* **Stored items**
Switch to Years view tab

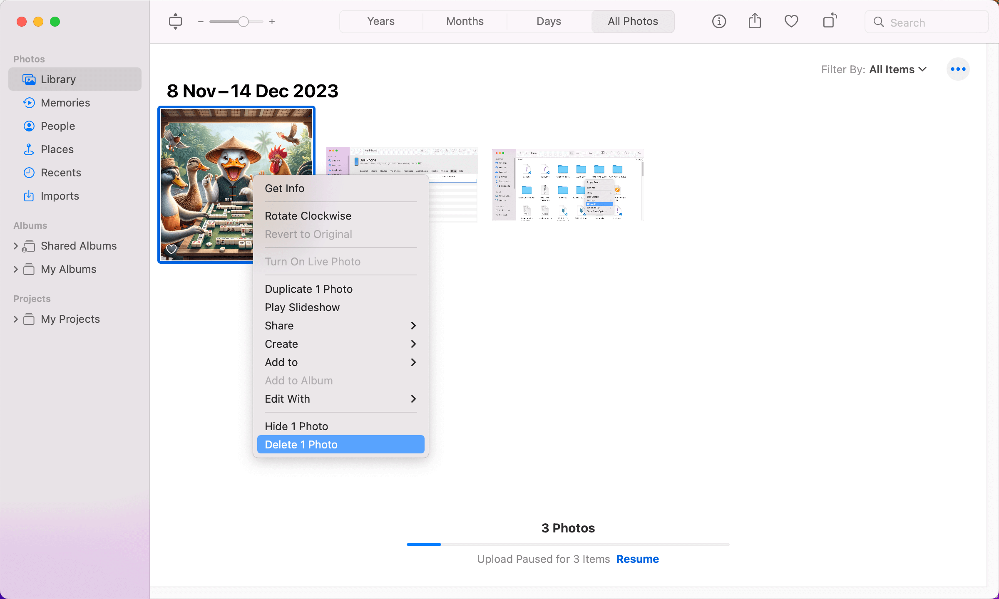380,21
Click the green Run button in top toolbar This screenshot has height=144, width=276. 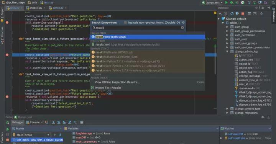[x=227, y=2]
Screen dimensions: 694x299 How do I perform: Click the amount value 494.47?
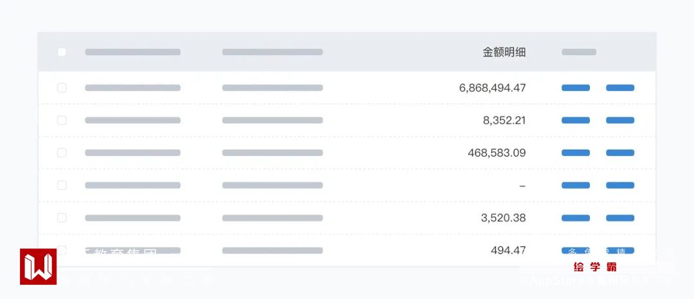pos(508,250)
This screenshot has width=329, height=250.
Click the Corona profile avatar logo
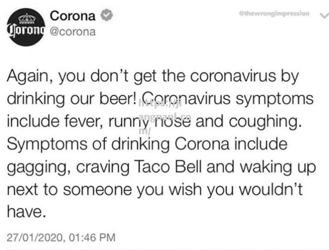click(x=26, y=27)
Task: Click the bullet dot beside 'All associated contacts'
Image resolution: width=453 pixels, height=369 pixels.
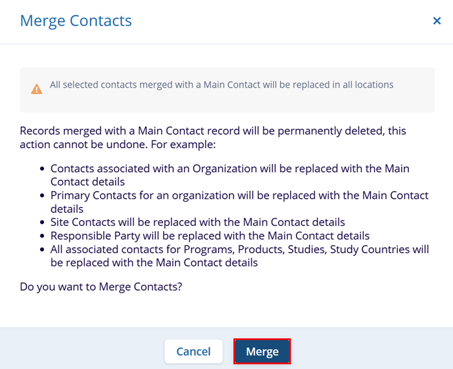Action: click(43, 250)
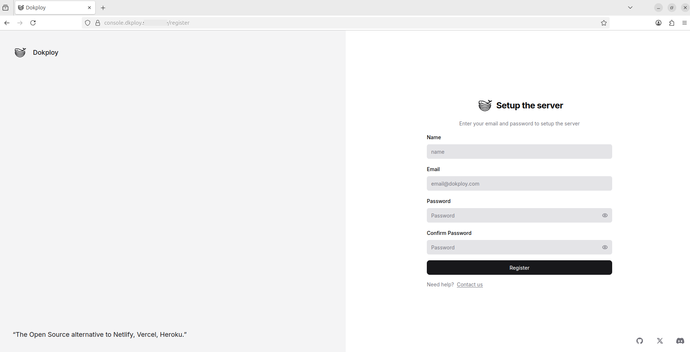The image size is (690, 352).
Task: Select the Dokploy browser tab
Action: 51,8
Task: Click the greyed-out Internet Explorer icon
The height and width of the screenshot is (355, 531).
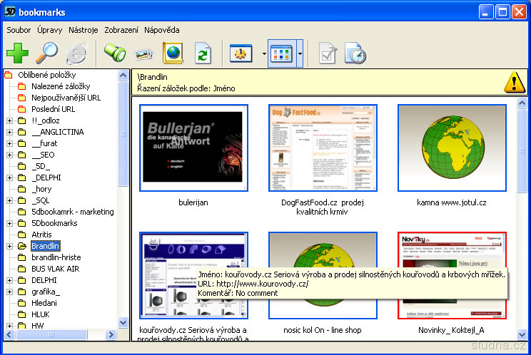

* **Work instructions**
Once the line containing "This screenshot has width=329, height=250." is located, write out exactly that line and each one after it to the end of the records above, excluding pictures and nothing else.

* **Result**
This screenshot has width=329, height=250.
Click the Corona profile avatar logo
click(x=26, y=27)
Task: Click the bullet dot beside 'All associated contacts'
Image resolution: width=453 pixels, height=369 pixels.
Action: click(43, 250)
The image size is (690, 352).
Task: Select the Dokploy browser tab
Action: 51,8
Task: Click the greyed-out Internet Explorer icon
The height and width of the screenshot is (355, 531).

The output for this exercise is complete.